Centenario Deledda: domani ad Avellino la presentazione de La bambina rubata

Un classico fuori dal canone che interroga il presente

centenario deledda domani ad avellino la presentazione de la bambina rubata

Un dialogo a più voci tra critica e narrazione...

Avellino.  

Domani, venerdì 17 aprile alle ore 17:30, presso il Circolo della Stampa di Avellino, si terrà la presentazione del volume La bambina rubata & Il ritorno del figlio, di Grazia Deledda, a cura di Ettore Barra (138 pagine, già disponibile in libreria, Collana "Gli altri Classici").
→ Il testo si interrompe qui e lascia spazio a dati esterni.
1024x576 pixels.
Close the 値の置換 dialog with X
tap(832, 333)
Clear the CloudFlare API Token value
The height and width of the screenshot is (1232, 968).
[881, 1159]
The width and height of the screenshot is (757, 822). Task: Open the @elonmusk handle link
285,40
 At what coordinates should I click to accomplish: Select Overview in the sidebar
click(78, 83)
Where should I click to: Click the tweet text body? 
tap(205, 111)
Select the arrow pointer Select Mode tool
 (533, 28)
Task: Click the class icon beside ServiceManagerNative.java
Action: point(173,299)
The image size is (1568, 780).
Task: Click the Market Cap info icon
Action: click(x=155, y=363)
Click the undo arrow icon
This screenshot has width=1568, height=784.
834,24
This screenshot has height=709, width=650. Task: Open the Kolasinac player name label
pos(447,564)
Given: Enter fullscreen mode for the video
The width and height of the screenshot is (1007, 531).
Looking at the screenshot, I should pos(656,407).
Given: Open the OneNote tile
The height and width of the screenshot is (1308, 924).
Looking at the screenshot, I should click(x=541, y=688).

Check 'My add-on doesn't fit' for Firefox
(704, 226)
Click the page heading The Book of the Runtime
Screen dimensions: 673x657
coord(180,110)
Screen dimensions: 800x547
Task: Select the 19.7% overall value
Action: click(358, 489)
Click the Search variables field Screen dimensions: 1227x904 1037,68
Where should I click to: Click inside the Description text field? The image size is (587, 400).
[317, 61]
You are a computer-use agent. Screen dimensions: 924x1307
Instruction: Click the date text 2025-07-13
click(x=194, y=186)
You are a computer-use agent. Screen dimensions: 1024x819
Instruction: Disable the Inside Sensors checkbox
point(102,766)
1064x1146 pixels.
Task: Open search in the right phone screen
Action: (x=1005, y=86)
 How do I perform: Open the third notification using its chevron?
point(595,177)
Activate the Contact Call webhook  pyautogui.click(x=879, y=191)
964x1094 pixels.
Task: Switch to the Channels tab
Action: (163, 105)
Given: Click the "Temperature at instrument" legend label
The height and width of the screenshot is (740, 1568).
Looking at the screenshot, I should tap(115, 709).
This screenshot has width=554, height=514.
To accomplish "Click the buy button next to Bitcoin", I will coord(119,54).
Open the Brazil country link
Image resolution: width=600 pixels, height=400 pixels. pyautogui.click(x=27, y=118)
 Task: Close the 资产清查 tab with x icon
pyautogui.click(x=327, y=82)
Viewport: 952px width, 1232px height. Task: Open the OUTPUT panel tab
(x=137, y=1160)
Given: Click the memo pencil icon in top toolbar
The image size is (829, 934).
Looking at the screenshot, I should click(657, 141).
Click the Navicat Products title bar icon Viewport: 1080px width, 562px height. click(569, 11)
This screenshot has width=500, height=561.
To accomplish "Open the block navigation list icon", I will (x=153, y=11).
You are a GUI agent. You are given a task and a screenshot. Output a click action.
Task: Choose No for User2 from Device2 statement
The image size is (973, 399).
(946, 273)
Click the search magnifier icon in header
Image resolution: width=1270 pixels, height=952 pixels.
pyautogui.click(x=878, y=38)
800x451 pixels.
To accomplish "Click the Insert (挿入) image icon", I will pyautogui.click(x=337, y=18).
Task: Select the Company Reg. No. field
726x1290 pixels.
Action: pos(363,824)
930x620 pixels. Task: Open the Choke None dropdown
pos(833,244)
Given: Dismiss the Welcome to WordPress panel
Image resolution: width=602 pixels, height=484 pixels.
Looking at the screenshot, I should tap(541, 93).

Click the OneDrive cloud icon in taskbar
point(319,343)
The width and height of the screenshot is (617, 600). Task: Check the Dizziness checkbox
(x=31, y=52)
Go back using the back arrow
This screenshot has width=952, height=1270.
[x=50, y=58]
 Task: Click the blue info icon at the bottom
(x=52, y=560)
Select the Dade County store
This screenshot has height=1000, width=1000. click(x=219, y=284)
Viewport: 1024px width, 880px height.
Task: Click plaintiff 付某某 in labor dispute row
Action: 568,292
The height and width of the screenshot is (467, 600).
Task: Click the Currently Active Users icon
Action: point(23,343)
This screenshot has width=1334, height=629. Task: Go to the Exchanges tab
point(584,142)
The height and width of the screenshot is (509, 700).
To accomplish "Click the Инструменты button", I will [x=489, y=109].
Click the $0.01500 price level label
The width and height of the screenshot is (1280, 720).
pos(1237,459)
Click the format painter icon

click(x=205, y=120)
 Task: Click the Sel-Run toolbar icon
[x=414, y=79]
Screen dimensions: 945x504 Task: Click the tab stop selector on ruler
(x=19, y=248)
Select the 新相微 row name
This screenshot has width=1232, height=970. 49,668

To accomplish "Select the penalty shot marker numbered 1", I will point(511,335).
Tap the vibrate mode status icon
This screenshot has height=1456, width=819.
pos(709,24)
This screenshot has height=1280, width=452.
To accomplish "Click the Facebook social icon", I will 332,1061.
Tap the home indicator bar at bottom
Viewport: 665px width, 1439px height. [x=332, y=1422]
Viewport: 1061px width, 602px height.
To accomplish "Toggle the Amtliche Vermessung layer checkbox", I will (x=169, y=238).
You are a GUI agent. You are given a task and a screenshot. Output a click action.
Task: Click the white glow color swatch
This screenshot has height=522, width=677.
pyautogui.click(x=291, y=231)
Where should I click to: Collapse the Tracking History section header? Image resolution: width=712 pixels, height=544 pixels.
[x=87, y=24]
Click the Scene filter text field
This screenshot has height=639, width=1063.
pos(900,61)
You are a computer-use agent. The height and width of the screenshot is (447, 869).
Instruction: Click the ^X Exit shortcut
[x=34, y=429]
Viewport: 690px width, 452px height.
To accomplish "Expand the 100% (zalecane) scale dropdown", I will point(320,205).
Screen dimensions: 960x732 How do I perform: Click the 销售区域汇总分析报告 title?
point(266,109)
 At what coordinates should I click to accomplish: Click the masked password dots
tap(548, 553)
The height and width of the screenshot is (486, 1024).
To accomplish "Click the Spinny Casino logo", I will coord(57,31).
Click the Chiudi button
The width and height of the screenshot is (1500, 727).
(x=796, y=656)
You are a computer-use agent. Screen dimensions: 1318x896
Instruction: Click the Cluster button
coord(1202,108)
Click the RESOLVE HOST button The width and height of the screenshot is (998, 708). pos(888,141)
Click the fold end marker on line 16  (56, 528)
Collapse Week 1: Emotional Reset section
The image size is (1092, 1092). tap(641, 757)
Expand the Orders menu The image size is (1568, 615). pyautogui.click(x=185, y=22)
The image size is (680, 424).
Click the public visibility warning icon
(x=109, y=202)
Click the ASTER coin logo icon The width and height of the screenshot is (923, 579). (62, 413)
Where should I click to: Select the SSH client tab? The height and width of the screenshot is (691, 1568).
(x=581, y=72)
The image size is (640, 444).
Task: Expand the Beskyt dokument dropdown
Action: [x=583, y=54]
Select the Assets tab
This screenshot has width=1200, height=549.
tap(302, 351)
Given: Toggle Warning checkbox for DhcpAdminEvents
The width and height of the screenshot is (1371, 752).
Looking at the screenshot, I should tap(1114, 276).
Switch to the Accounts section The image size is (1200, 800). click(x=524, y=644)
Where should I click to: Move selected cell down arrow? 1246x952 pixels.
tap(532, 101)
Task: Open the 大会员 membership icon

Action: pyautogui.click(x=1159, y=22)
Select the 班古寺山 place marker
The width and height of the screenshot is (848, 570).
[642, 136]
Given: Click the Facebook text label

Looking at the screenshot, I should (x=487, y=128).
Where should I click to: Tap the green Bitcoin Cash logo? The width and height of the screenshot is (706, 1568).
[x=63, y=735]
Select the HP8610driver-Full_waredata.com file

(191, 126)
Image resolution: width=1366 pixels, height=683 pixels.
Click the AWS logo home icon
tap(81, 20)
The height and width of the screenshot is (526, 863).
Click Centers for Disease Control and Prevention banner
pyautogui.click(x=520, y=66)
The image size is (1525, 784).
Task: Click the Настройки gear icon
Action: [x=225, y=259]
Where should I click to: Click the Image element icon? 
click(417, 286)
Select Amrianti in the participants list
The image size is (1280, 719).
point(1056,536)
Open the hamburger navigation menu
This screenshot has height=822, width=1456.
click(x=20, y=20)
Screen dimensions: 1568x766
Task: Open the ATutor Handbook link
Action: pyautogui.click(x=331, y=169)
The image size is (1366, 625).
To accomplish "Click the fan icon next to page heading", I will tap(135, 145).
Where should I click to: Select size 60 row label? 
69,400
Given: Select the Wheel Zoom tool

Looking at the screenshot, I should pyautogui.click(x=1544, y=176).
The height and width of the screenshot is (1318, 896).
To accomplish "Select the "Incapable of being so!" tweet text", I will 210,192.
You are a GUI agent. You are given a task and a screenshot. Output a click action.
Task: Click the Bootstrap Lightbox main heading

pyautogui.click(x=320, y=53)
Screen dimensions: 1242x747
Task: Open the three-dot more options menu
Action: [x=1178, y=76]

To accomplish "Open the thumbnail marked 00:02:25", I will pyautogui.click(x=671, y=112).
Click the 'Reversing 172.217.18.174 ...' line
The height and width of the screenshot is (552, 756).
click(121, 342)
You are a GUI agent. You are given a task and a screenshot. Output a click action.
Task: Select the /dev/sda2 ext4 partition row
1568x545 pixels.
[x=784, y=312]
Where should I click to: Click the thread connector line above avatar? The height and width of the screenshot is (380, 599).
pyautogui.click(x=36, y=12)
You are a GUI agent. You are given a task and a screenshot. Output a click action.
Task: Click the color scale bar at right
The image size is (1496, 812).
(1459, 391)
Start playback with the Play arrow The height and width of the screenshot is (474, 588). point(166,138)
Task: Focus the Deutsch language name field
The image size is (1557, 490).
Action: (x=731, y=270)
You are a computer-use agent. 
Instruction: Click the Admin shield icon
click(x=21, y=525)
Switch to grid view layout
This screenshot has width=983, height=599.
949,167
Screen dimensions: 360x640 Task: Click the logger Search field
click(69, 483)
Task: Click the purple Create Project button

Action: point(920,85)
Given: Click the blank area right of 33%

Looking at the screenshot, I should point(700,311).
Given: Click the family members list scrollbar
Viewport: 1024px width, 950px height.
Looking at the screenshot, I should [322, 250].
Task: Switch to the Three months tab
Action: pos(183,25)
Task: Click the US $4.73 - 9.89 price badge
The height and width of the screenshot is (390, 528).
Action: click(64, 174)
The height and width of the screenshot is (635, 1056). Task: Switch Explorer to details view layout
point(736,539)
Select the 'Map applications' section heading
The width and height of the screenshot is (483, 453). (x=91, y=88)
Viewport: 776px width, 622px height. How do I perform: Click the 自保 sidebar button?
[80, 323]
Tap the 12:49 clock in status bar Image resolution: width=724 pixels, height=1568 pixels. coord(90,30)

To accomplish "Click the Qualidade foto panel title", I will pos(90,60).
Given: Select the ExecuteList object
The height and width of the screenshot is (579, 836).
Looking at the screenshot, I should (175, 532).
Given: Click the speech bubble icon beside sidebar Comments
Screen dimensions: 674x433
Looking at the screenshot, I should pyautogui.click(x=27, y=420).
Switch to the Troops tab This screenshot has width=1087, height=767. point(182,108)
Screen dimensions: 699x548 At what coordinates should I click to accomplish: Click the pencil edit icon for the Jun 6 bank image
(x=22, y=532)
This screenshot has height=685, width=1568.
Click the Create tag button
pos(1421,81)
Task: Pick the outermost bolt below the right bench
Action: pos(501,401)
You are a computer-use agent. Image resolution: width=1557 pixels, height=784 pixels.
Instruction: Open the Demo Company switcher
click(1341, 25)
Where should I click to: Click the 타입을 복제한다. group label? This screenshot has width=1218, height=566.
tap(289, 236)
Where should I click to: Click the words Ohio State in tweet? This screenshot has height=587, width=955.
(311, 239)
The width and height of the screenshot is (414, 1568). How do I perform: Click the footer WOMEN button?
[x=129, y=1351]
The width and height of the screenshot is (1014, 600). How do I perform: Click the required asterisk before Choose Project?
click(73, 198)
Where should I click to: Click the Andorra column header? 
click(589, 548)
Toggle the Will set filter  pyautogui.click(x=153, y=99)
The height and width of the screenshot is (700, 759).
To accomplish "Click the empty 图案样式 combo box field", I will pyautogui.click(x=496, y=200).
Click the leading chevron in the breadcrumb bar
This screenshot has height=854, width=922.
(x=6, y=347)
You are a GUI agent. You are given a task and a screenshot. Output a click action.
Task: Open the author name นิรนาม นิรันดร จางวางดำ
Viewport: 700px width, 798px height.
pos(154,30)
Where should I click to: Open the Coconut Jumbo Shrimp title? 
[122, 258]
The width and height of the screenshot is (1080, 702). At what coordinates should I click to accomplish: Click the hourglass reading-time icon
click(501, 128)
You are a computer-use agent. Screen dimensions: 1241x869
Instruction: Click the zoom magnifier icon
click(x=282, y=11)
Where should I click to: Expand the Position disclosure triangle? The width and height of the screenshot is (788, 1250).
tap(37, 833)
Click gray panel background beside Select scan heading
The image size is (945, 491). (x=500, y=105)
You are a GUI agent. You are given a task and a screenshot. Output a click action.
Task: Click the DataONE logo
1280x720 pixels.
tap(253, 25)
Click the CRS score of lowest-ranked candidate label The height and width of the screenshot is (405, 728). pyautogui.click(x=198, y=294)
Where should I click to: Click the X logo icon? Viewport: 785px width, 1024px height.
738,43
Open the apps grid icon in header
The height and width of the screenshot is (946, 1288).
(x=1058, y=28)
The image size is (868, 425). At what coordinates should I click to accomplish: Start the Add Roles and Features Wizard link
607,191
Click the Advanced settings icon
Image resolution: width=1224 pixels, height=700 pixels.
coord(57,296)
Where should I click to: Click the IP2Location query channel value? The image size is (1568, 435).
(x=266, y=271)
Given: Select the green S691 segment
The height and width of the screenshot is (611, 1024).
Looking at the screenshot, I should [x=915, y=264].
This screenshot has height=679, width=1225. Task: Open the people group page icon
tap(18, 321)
L’iniziativa rientra nel programma “Cento. Grazia”, dedicato al centenario del Premio Nobel per la Letteratura assegnato alla scrittrice sarda nel 1926.

L’opera è pubblicata da Altavilla Edizioni, marchio del gruppo Il Terebinto, realtà editoriale irpina impegnata nella valorizzazione della tradizione culturale e letteraria.

Un classico fuori dal canone che interroga il presente

Il volume propone due racconti tra i più intensi della produzione deleddiana, accomunati da un medesimo nucleo tematico: l’irruzione dell’infanzia come elemento capace di destabilizzare l’ordine morale degli adulti. In questa prospettiva, La bambina rubata e Il ritorno del figlio si configurano come due variazioni narrative di uno stesso interrogativo etico, in cui innocenza, colpa e responsabilità si intrecciano all’interno di comunità chiuse e segnate da tensioni profonde.

Un dialogo a più voci tra critica e narrazione

L’incontro sarà moderato da Gianluca Amatucci e vedrà gli interventi di Emilia Cirillo e Rossella Tempesta. I contributi offriranno un’analisi articolata dell’opera, soffermandosi tanto sulla costruzione dei personaggi quanto sul contesto sociale e simbolico in cui si sviluppano le vicende.

Ad accompagnare il percorso critico saranno le letture di Monica Gaita, Floriana Guerriero e Mirella Napodano, chiamate a restituire la forza evocativa della scrittura deleddiana attraverso una selezione di brani significativi.

La forza della parola tra voce e ascolto

La struttura dell’incontro alterna riflessione e lettura, dando vita a un dialogo continuo tra testo e interpretazione. In questo modo, la narrazione non resta oggetto di analisi, ma torna a essere esperienza viva, capace di coinvolgere il pubblico anche sul piano emotivo.

Come sottolinea l’editore, «riproporre oggi Deledda significa riportare al centro una letteratura che non offre risposte, ma costringe a interrogarsi sulla coscienza e sulla responsabilità individuale».

Un appuntamento nel segno della memoria e dell’attualità

Inserita nel calendario delle celebrazioni per il centenario del Nobel, la presentazione rappresenta un’occasione per riscoprire una voce fondamentale della letteratura italiana ed europea. L’opera di Deledda, pur radicata in un contesto storico e geografico preciso, continua infatti a parlare al presente, offrendo una riflessione universale sulla condizione umana.

L’Autrice

Grazia Deledda, insignita del Premio Nobel per la Letteratura nel 1926, è una delle figure più rilevanti della narrativa italiana tra Otto e Novecento. La sua opera, profondamente legata alla cultura sarda, si distingue per la capacità di indagare i conflitti morali e psicologici dell’individuo, raggiungendo una dimensione di respiro universale.